Exercise directions
Scale the part of the data that opens with the line containing "Viewport: 1637px width, 611px" and runs through the end of the data. Reproduce only those lines, requests included, and multiply every coordinate in the answers by 2.05, rounding to whole numbers with halves rounded up.

Dataset entries
— begin —

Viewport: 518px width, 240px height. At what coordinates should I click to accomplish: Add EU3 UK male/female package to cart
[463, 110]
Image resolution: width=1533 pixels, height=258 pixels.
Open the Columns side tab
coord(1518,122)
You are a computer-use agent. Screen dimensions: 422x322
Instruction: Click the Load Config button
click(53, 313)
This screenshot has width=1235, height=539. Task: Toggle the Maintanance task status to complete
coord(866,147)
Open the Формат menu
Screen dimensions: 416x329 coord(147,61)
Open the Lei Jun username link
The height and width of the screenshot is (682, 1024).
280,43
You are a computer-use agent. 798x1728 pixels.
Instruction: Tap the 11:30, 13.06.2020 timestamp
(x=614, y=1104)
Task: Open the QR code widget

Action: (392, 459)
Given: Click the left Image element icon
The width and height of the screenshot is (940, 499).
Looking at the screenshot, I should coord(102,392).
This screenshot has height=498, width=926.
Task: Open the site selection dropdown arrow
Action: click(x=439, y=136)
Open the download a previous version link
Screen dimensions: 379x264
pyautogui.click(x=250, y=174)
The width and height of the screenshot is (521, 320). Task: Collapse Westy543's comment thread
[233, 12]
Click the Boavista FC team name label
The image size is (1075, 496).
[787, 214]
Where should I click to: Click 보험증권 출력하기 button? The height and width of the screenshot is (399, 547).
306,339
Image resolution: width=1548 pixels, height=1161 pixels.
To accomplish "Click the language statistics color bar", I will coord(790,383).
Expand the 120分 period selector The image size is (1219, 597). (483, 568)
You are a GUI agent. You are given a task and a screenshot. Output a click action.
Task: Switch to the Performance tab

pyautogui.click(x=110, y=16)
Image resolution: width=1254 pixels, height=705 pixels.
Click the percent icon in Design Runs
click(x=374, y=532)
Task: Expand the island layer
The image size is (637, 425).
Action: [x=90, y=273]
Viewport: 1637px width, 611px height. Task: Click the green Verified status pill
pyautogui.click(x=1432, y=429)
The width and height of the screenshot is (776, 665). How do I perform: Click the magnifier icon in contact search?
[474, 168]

— end —

Solved exercise
Viewport: 1637px width, 611px height. Task: Click the green Verified status pill
pyautogui.click(x=2936, y=879)
The width and height of the screenshot is (776, 665). How do I perform: Click the magnifier icon in contact search?
[972, 344]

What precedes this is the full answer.